Show that $A$ is nonsingular if $A=(a_{ij})\in M_n(C)$ satisfies

$|a_{ii}|>\sum_{j=1,j\neq{i}}^n|a_{ij}|$ $, i=1,2,...n$

Here is the proof given:

It suffices to show that $Ax = 0$ has only the trivial solution $0$. Suppose that $Ax = 0$ has a nonzero solution

$x = (k_1, k_2,..., k_n).$

Let $|k_s|= \max_{1<i<n} {|k_i|}$ Then $|k_s|$ ≠ 0.
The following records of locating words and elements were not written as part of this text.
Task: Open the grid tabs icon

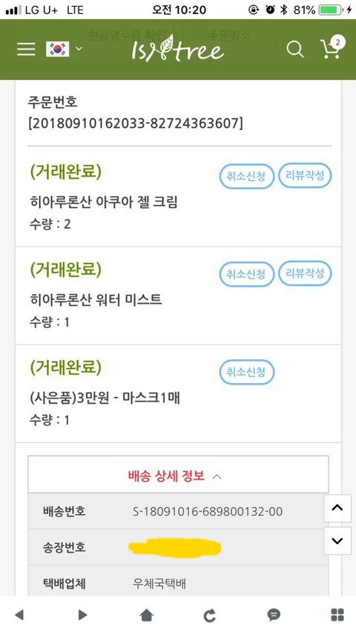Action: point(337,615)
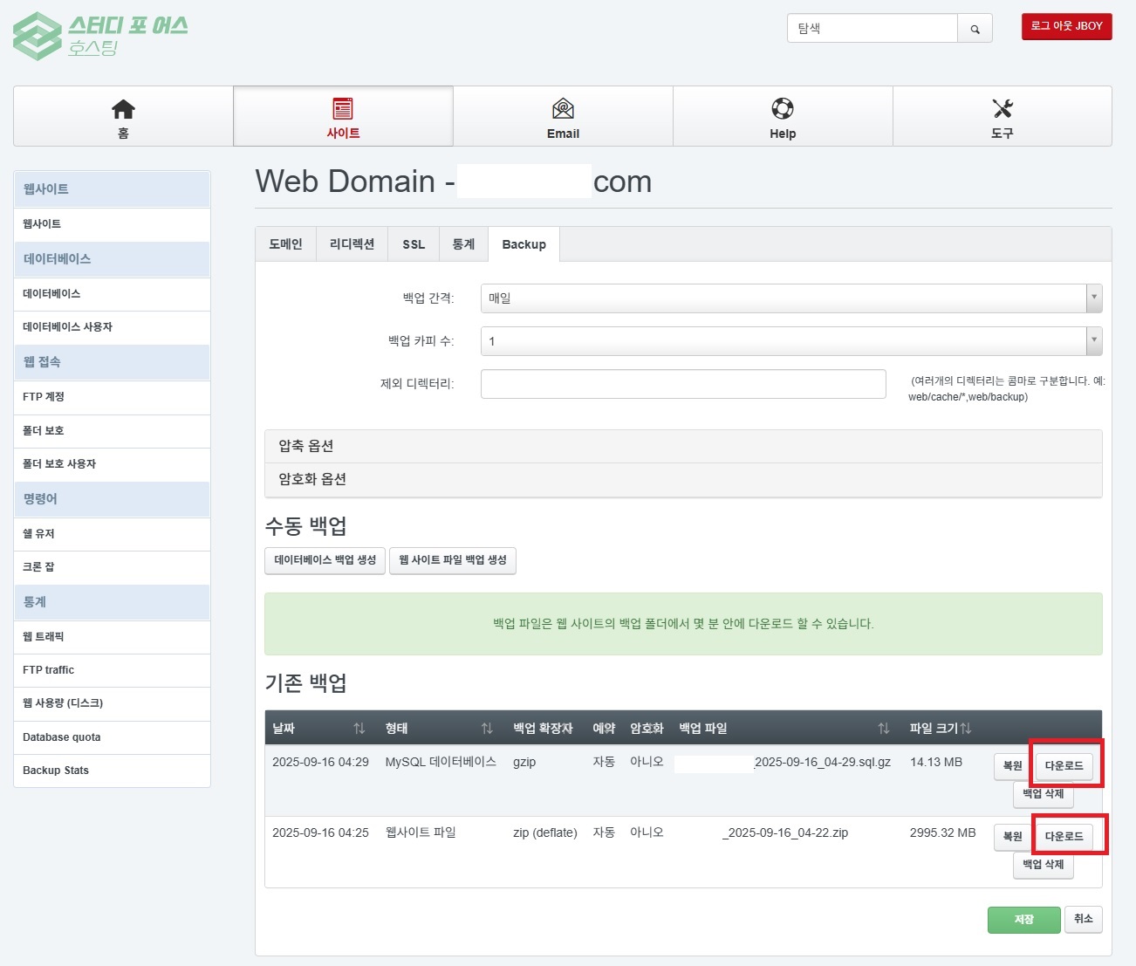Click the database backup create button
The width and height of the screenshot is (1136, 966).
325,560
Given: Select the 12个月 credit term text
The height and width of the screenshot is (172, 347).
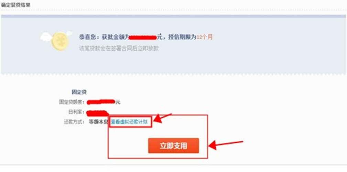Looking at the screenshot, I should point(205,37).
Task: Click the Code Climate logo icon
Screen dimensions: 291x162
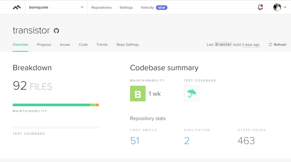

However, the s-th equation of $Ax = 0$ is

$a_{s1}k_1 + a_{s2}k_2 + ... + a_{ss}k_s + ... + a_{sn}k_n = 0$

Thus

$a_{ss}k_s=-\sum_{j=1,j\neq{s}}^n{a_{sj}k_j}$ and

$a_{ss}\le\sum_{j=1,j\neq{s}}^n{|a_{sj}\frac{k_j}{k_s}|}<\sum_{j=1,j\neq{i}}^n|a_{ij}|$ which is a contradiction.

I understand the proof except $|k_s|=\max_{1<i<n} {|k_i|}$. Why does $k_s$ (which is the coefficient of $a_{ss}$) have to be the maximum? If it is not the maximum how do you generalize?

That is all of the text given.